De leden van de PvdA-fractie zetten echter vraagtekens bij de handhaafbaarheid van het voorgestelde regime en bij bepaalde aspecten betreffende de concurrentieverhoudingen en ook de leden van de fracties van D66 en van de SGP heben een aantal vragen naar voren gebracht. Op de vragen en opmerkingen van de leden van deze fracties ga ik in deze nota in. De leden van de VVD-fractie vragen om een reactie op de column van prof. dr. B.G. van Zadelhof in het Weekblad voor fiscaal recht van 26 juni 1997. Genoemde column noemt een aantal aspecten die ook in de vraagstelling van de andere fracties naar voren zijn gebracht. Al deze aspecten worden daarom hierna besproken.

2. Het Europees kader

Blijkens een verklaring bij de notulen van de Ecofinraad van 17 maart 1997 heeft de Europese Commissie er de aandacht op gevestigd dat de derogatiebeschikkingen, zoals die door de Raad zijn gewijzigd, niet voldoen aan de voorwaarden van artikel 27 van de Zesde BTW-richtlijn om te kunnen afwijken van de bepalingen van deze richtlijn. Ook heeft de Commissie in die verklaring er de aandacht op gevestigd dat het facultatieve karakter van de afwijkingen zou kunnen leiden tot een niet geharmoniseerde toepassing van de BTW-regels voor telecommunicatiediensten en tot situaties van dubbele belasting en niet belasting.

De leden van de PvdA-fractie, van de fractie van D66 en van de SGP vragen op dit punt om nadere toelichting. Op het laatste punt, de geharmoniseerde toepassing van het nieuwe regime, kom ik hierna terug. Wat betreft het voldoen aan de voorwaarden van artikel 27 het volgende. Artikel 27 van de Zesde BTW-richtlijn kan de basis vormen voor van de richtlijn afwijkende maatregelen om de belastingheffing te vereenvoudigen of om bepaalde vormen van belastingfraude of -ontwijking te voorkomen. Voorts mogen maatregelen tot vereenvoudiging van de belastingheffing geen noemenswaardige invloed hebben op het belastingbedrag dat verschuldigd is in het stadium van het eindverbruik. Als derhalve de Commissie in haar verklaring, die overigens niet is voorzien van enige toelichting, stelt dat de derogatiebeschikkingen niet voldoen aan de voorwaarden van artikel 27, moet ik ervan uitgaan dat het deze aspecten betreft. Als dat zo is dan moet ik aannemen dat de Commissie bedoelt dat de voorgestelde maatregel te weinig vereenvoudigend zou werken, of de vereenvoudiging ten onrechte invloed zou hebben op het belastingbedrag dat eindconsumenten betalen. Of de voorgestelde maatregel zou in onvoldoende mate zijn gericht op het voorkomen van belastingontwijking. Ik herhaal dat de kanttekening alleen door de Europese Commissie is geplaatst; de 15 lidstaten van de Europese Unie hebben zulke bedenkingen niet. Alle lidstaten en ook Nederland gaan ervan uit dat de vereenvoudiging, die wordt bereikt door het verminderen van het aantal verzoeken om teruggave van BTW op grond van de Achtste en Dertiende richtlijn van voldoende omvang is om te voldoen aan het op dit punt door artikel 27 gestelde criterium. En aangezien deze vereenvoudiging geen effect heeft op de BTW-druk in het stadium van het eindverbruik, is ook aan deze voorwaarde voldaan. Voorts gaan alle lidstaten ervan uit dat de voorgestelde maatregel in afdoende mate belastingontwijking voorkomt omdat de werking van de hoefijzerconstructie, het oprichten van een vestiging buiten de EU door EU-aanbieders van telecommunicatie om de BTW te ontwijken, wordt tegengegaan.

##############################

-- Doel opdracht --
Schrijf het fragment over de btw op telecommunicatiediensten verder, te beginnen na de laatste zin.

##############################

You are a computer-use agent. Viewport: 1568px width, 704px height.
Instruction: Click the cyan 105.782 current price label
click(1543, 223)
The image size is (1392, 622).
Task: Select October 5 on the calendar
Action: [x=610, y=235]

##############################

-- Antwoord hieronder --
Overigens heeft de Commissie het geamendeerde derogatievoorstel niet ingetrokken. Een dergelijke actie zou een blokkerende werking hebben gehad op het tot stand komen van de beschikking omdat de derogaties van artikel 27 alleen tot stand kunnen komen op basis van een voorstel van de Commissie. Nu de Commissie dit heeft nagelaten en daarmee betrokken is geweest bij de uiteindelijke inhoud van de derogatiebeschikkingen kan naar mijn mening worden geconstateerd dat de bezwaren, alhoewel zij deze van voldoende gewicht achtte om een verklaring af te geven, niet zodanig zijn dat zij zich heeft gekant tegen de tot standkoming van de huidige op artikel 27 van de Zesde BTW-richtlijn gebaseerde regeling. In hoeverre deze bezwaren, die, zoals gezegd, door geen van de lidstaten van de Europese Unie worden gedeeld, ook in rechte effect kunnen hebben is niet te beoordelen maar als het Hof van Justitie in Luxemburg het standpunt van de Commissie zou bevestigen – de leden van de SGP-fractie vragen daarnaar – dan zouden de verleende machtigingen geen basis hebben in de Zesde BTW-richtlijn. Naar het mij voorkomt zou dit dan betekenen dat de wetgeving van alle lidstaten afwijkt van de beginselen die in die richtlijn vastliggen. Dat zou dan kunnen betekenen dat belanghebbenden zich zouden kunnen beroepen op de rechtstreekse werking van de richtlijn; daardoor zouden zij belastingheffing over hun prestaties kunnen voorkomen.

De vraag of in die gevallen terugwerkende kracht mogelijk is – de leden van de fractie van D66 vragen naar die mogelijkheid – beantwoord ik in beginsel bevestigend. Als komt vast te staan dat belastingheffing ten onrechte heeft plaatsgevonden, moet – als het vonnis van het Hof van Justitie in Luxemburg daartoe aanleiding zou geven – dat gecorrigeerd worden. Ik verwacht overigens dat – de leden van de SGP-fractie vragen hiernaar – indien het tot procedures zou komen, deze binnen het normale takenpakket van de rechterlijke macht kunnen worden afgedaan. Het aantal niet-EU aanbieders van telecommunicatiediensten is immers relatief gering terwijl in gevallen als deze reeds één procedure, die dan naar ik aanneem in een uitspraak van het Europese Hof van Justitie zal resulteren, duidelijkheid kan verschaffen.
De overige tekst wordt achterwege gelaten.